Ora, naturalmente, in un senso molto limitato, esiste già una critica dei prodotti. Ogni industriale che voglia reggere sul mercato, si chiede se il suo prodotto sia remunerativo. In molti Paesi esistono anche associazioni di compratori che esercitano questa critica per proteggere il consumatore dalla merce scadente. Ma questa critica non è mai radicale. A essere criticata è sempre e solo la qualità o la sorta del prodotto, ma non mai la sua esistenza. Questa critica radicale è il compito di coloro che hanno il coraggio di opporre resistenza: e questa, naturalmente, deve cominciare di fronte ai prodotti del terrore. Mentre i tecnici ingenuamente presi nella fede del progresso si chiedono: “Come dobbiamo fare per rendere ancora migliori, ancora più distruttivi i mezzi che garantiscono fin d’ora la distruzione totale?” (si parla già di over kill capacity), noi ci chiediamo nell’interesse del miglioramento dell’uomo: “Questi prodotti – buoni, migliori o cattivi – sono leciti, sono permessi?”.

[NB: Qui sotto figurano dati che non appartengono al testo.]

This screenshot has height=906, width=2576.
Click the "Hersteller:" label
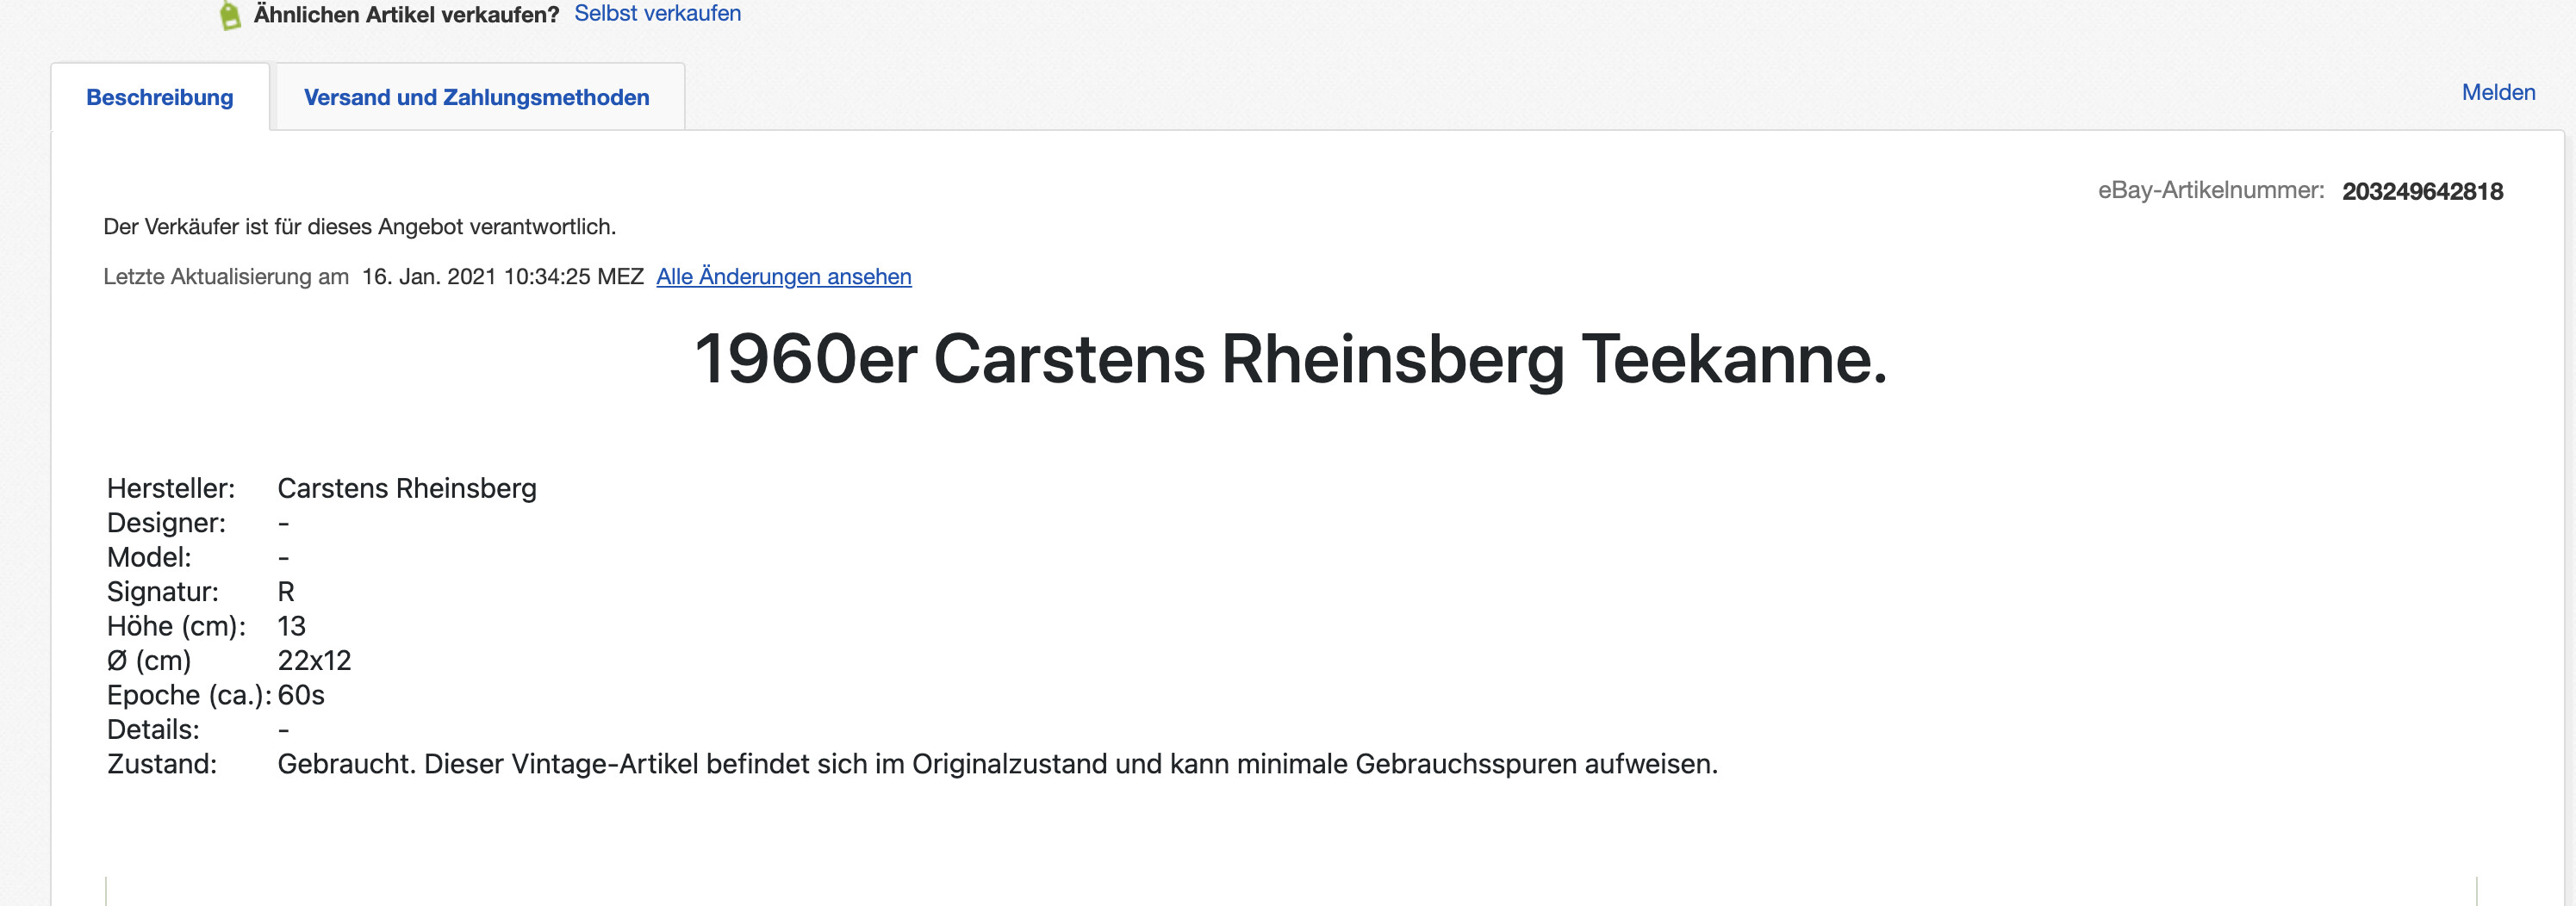click(171, 488)
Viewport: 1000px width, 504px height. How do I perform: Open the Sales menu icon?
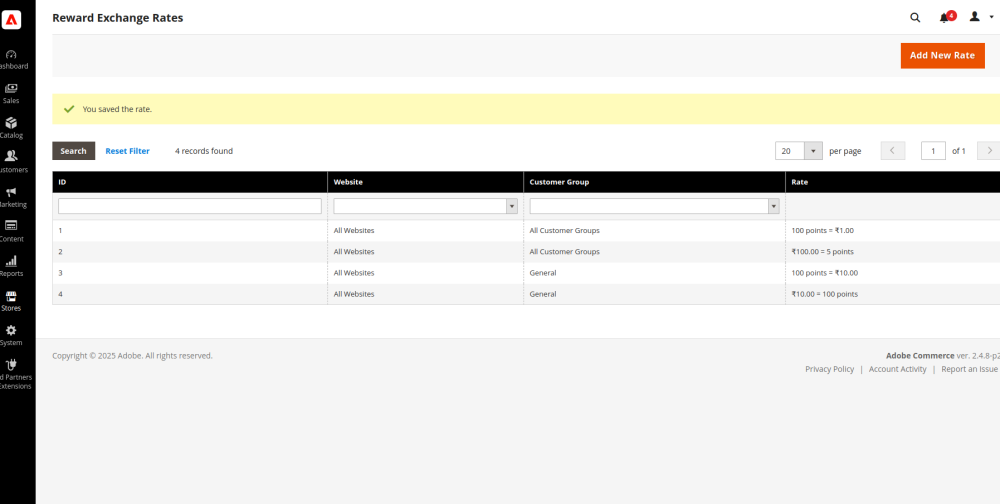point(11,90)
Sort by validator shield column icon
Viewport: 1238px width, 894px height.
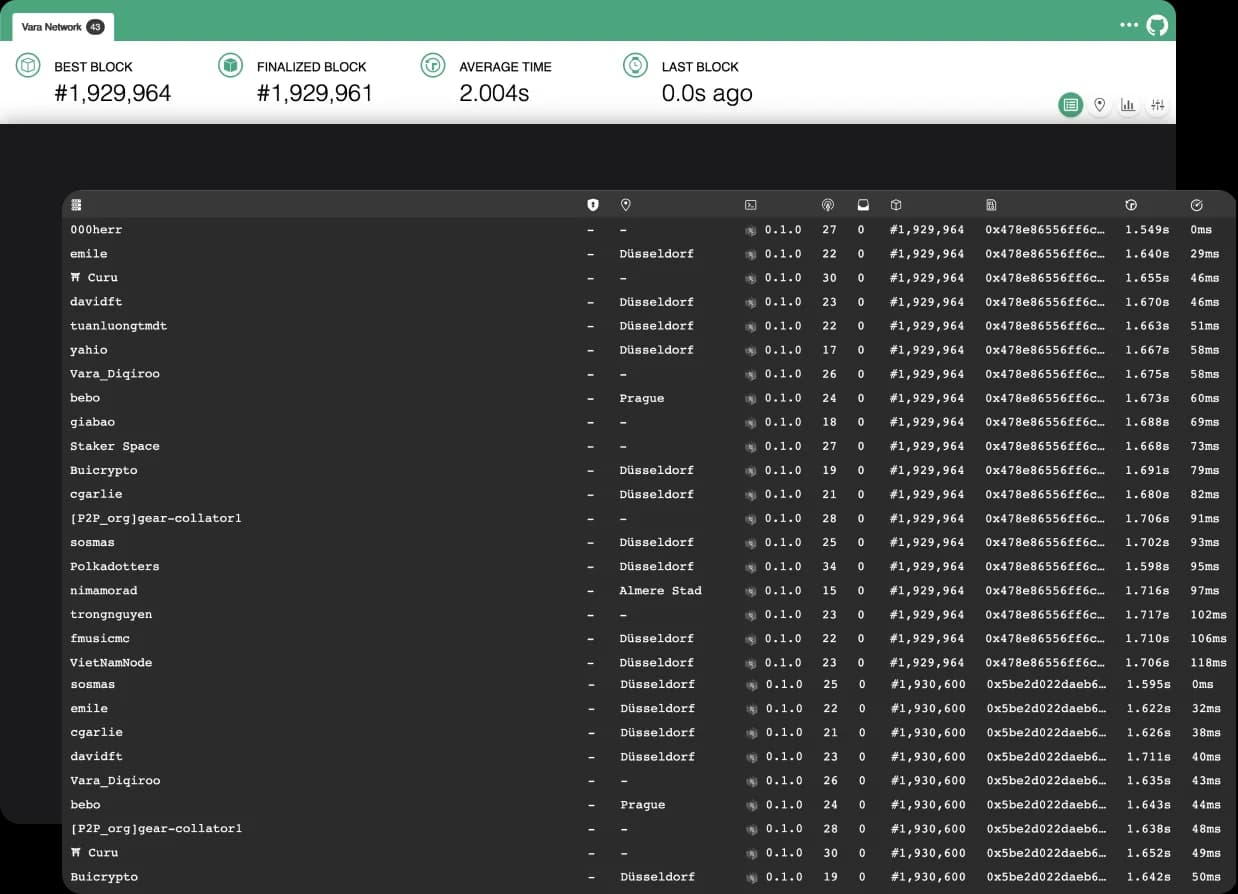tap(593, 205)
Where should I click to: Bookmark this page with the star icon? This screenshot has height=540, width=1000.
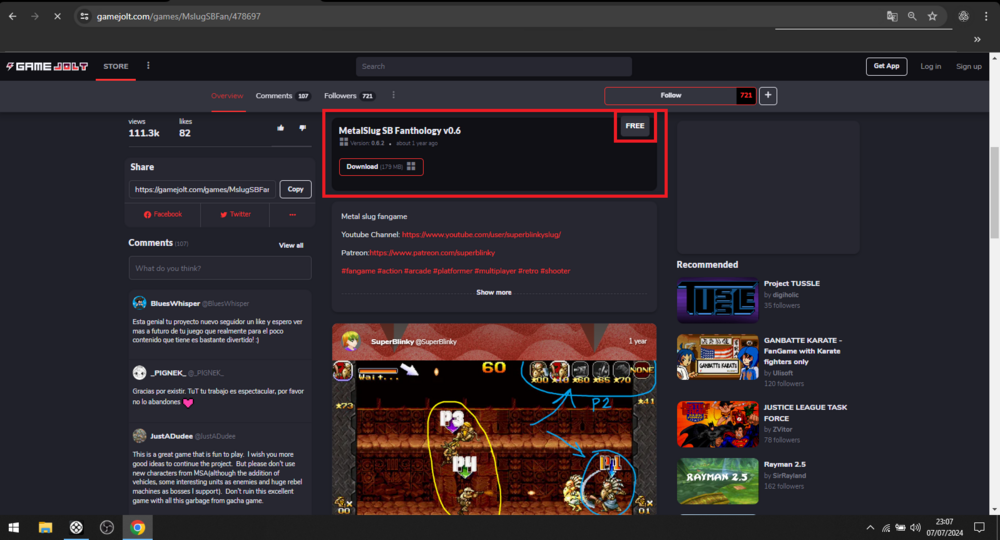932,16
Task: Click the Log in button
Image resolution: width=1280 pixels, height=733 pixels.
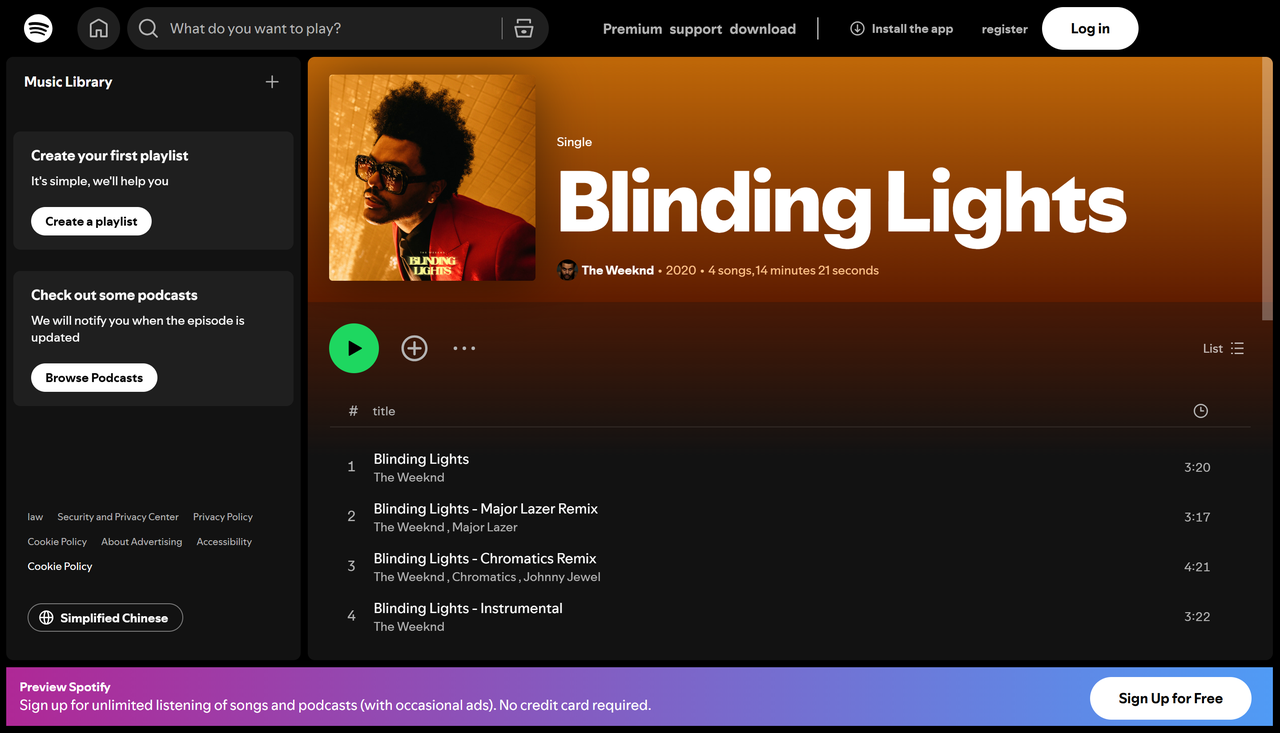Action: (1089, 28)
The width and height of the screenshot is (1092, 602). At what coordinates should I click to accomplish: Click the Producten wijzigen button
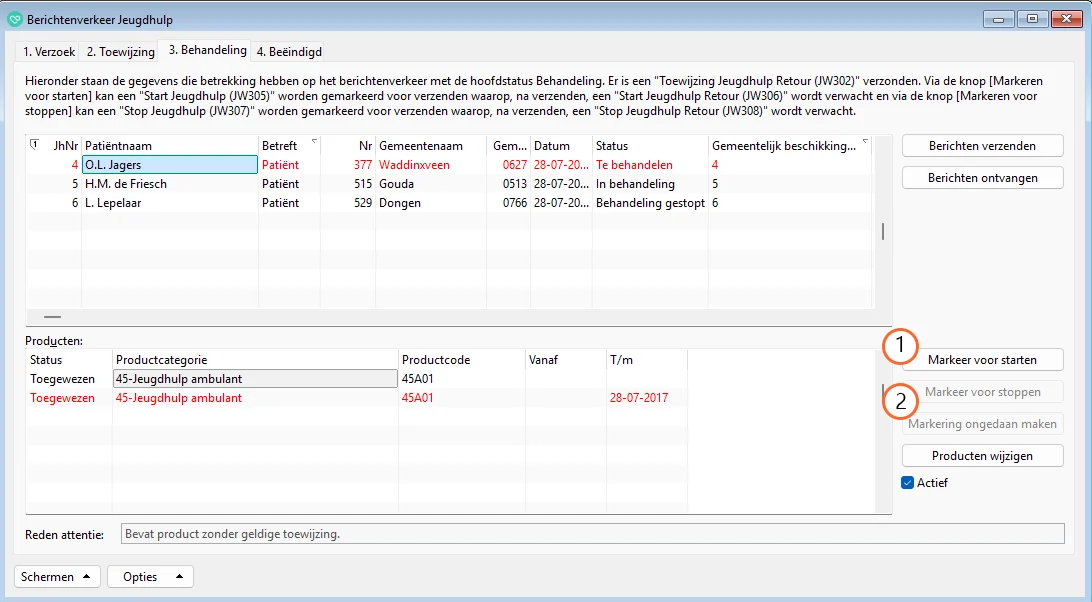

E la risposta è no. E il suo no può realizzarsi solo come sciopero. Certo, è un tipo completamente nuovo di sciopero che si tratta di inventare. Poiché in questo sciopero – ripeto – non si tratta già di migliori salari o di migliori condizioni o della socializzazione dei mezzi di produzione, per quanto importanti possano essere queste tre esigenze. Ma si tratterebbe – e sarebbe la prima volta nella storia – di impedire la produzione di determinati prodotti. Ed è evidente che questo sciopero sarebbe insieme uno sciopero per il nostro risanamento morale; poiché con esso daremmo a noi stessi la prova che siamo tornati a capire che “lavorare” è “agire” e che ci rifiutiamo di avallare, sotto la copertura della parola “lavoro”, azioni immorali che, se non fossero travestite in questo modo, non ci sogneremmo mai di poter approvare o condividere.
Quei fisici che si sono rifiutati di partecipare alla preparazione scientifica delle armi atomiche, ci hanno preceduto col loro buon esempio. Sono entrati in sciopero, hanno capito che gli effetti del loro lavoro sono effetti di cui devono assumersi la responsabilità. In questo senso dobbiamo scioperare anche noi. Mostriamo che sappiamo fare lo stesso, e che noi che abbiamo già appreso la solidarietà possiamo scioperare con maggiore unità e concordia. Perché ci resti il futuro. Non solo il nostro futuro. E non solo il futuro dei nostri figli. Ma anche il futuro di coloro che oggi sono così ciechi da tentare di diffamarci come pericolosi perché ci opponiamo alla loro minaccia.
Cari amici! La Resistenza non avrebbe più compiti? I nostri compiti cominciano solo ora.